Reviewing the Longevity Diet

February 20, 2021

The Longevity Diet has taken by storm longevity enthusiasts looking for ways to optimize their diet. Here at Shanah, we decided to take a look at the diet and see if it matches up to what we know about improving your healthspan.

For some background, The Longevity Diet was created by Valter Longo, a professor at the University of Southern California. In 2018, a book was published detailing the specifics of the diet to the public, and the book has caught on since. 

Reading a brief summary of the diet on Valter Longo’s page, we can say that the diet does in fact check out -- though it's perhaps more specific and detailed than would be helpful for a beginner diet.

To start off, Longo suggests a mostly vegan diet with small amounts of fish. This lines up pretty well with the plant-based diet (minus fish, of course). The historically most popular longevity diet, Mediterranean, also includes lean meats such as chicken. We also recommend chicken as a potential source of protein, alongside the fish and legumes that Longo suggests. 

Another difference comes with Longo’s suggestion of vitamin supplements (not very popular in the longevity research field). However, Longo does seem to suggest getting vitamins naturally through the foods is better than just using multivitamins, which we do agree with. So the suggestion of multivitamins as a backup “buffer” isn’t particularly harmful, though you could probably skip this step if you wish.
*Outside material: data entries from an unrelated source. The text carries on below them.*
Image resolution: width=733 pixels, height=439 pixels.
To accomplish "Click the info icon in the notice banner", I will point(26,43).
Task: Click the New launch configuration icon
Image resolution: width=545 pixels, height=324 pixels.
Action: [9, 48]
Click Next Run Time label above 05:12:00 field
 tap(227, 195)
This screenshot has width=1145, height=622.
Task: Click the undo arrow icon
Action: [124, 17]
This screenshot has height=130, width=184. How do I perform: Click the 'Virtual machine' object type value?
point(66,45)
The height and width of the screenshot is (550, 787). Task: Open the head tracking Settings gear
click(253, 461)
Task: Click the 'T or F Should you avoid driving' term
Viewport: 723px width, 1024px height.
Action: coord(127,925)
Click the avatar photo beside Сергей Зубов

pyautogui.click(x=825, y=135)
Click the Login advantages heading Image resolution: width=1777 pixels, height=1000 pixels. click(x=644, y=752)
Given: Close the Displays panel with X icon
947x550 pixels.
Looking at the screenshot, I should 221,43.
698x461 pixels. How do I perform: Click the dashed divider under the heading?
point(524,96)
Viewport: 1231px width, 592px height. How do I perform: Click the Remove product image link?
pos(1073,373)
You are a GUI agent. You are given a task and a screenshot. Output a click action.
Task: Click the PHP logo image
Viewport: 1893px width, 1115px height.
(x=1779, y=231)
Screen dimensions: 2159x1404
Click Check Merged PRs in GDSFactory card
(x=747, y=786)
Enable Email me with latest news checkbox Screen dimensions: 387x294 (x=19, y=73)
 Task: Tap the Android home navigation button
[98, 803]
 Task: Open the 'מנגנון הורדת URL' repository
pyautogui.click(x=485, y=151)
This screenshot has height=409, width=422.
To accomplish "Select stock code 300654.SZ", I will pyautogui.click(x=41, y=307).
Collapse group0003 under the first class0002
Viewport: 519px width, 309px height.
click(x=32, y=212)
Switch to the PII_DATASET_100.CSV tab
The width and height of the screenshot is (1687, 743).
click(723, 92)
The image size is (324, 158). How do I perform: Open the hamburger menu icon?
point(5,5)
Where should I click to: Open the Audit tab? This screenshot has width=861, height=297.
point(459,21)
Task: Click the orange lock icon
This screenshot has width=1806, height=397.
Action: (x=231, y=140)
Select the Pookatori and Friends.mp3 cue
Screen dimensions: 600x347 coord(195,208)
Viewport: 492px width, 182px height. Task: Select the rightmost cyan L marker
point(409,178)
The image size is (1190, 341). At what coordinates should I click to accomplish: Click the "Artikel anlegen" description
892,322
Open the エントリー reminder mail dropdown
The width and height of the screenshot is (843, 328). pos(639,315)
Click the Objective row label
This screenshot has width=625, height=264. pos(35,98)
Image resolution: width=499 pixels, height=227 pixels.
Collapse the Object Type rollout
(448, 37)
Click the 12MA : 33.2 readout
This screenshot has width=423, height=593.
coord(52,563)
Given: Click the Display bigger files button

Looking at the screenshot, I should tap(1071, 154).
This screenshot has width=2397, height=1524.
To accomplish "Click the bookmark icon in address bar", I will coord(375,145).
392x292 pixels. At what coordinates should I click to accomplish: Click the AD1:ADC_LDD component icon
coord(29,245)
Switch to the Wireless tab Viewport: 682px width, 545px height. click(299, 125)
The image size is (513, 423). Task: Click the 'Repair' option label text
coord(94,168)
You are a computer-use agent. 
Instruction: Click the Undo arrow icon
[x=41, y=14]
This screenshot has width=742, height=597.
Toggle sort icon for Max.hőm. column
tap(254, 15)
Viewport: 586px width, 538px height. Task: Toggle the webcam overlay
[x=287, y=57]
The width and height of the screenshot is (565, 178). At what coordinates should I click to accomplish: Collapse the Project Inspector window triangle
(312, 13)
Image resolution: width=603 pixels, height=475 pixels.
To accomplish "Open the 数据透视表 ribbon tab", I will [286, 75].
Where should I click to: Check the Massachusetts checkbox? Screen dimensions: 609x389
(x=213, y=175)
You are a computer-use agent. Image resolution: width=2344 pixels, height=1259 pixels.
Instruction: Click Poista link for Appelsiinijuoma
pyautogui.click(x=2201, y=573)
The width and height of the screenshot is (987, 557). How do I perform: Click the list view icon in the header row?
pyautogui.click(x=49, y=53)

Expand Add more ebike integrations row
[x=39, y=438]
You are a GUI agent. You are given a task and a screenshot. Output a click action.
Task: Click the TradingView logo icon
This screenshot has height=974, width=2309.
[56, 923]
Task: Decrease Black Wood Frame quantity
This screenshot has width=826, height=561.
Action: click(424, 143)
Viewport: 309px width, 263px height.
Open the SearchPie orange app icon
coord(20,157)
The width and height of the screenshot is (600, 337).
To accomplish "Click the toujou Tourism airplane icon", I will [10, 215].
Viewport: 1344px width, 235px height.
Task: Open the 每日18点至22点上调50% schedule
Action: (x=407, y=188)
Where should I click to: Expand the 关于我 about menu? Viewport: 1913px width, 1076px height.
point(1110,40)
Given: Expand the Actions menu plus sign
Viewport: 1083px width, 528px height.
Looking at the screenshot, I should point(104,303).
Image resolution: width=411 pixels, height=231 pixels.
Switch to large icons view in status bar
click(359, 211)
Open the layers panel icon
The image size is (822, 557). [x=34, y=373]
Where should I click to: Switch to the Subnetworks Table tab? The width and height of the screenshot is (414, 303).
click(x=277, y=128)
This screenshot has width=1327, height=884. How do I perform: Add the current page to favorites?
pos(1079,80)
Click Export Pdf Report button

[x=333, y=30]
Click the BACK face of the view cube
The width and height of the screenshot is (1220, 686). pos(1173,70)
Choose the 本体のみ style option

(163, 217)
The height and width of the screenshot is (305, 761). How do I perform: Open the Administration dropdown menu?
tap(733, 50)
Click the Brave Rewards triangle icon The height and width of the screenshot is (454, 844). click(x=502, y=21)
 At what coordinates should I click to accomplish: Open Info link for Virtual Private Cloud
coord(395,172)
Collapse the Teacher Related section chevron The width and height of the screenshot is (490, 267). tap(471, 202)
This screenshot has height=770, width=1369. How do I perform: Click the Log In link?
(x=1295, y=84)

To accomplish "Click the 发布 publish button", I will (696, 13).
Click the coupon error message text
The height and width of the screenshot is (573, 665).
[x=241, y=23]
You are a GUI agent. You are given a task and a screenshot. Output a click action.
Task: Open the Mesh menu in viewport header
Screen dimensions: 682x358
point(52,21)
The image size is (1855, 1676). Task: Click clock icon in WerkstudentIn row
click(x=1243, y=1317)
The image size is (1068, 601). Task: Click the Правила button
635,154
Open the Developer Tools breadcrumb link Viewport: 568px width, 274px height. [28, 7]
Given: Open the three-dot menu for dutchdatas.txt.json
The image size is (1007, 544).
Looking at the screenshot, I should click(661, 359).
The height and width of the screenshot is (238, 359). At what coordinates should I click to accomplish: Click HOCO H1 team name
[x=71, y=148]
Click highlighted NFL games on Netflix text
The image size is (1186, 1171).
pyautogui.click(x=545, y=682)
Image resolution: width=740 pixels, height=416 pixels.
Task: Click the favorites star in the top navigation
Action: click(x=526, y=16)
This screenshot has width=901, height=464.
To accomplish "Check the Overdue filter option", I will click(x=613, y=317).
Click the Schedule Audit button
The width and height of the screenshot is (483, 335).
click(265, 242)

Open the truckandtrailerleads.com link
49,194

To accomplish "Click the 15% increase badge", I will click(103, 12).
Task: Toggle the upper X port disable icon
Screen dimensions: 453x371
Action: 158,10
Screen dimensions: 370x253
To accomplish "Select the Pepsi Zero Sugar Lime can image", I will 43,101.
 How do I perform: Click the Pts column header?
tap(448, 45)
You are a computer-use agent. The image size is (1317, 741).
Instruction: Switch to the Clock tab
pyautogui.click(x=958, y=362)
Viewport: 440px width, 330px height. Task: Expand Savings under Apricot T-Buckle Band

There’s a few nice ‘heuristics’ that Longo mentions here. First, he says to ‘eat foods… your ancestors would have eaten’. This is because our bodies are made to digest particular types of food, and if we eat foods our bodies aren’t used to then it can sometimes backfire on us. This is why things like ice cream and soda are so bad for your body -- our body was never designed to drink carbonation or eat things with large amounts of cream and sugar, and so when we do our bodies don’t know how to store the nutrients and get rid of the rest. Sticking with natural foods helps to avoid this problem.

So, the science that Longo is mentioning all checks out. However, we do have criticism for Longo on the habit side. Many things mentioned in this guide (‘40 to 47 grams of protein per day’, ‘Based on your weight, age, and abdominal circumference…’) are much too nitpicky for a beginner to take in. That doesn’t mean they’re false, it just means that they’re things you would want to worry about much later in the process rather than at the very beginning. The jump from 50% to 90% efficiency in your longevity diet (doing the generalizations) is much bigger than the jump from 90% to 95% (doing the specifications).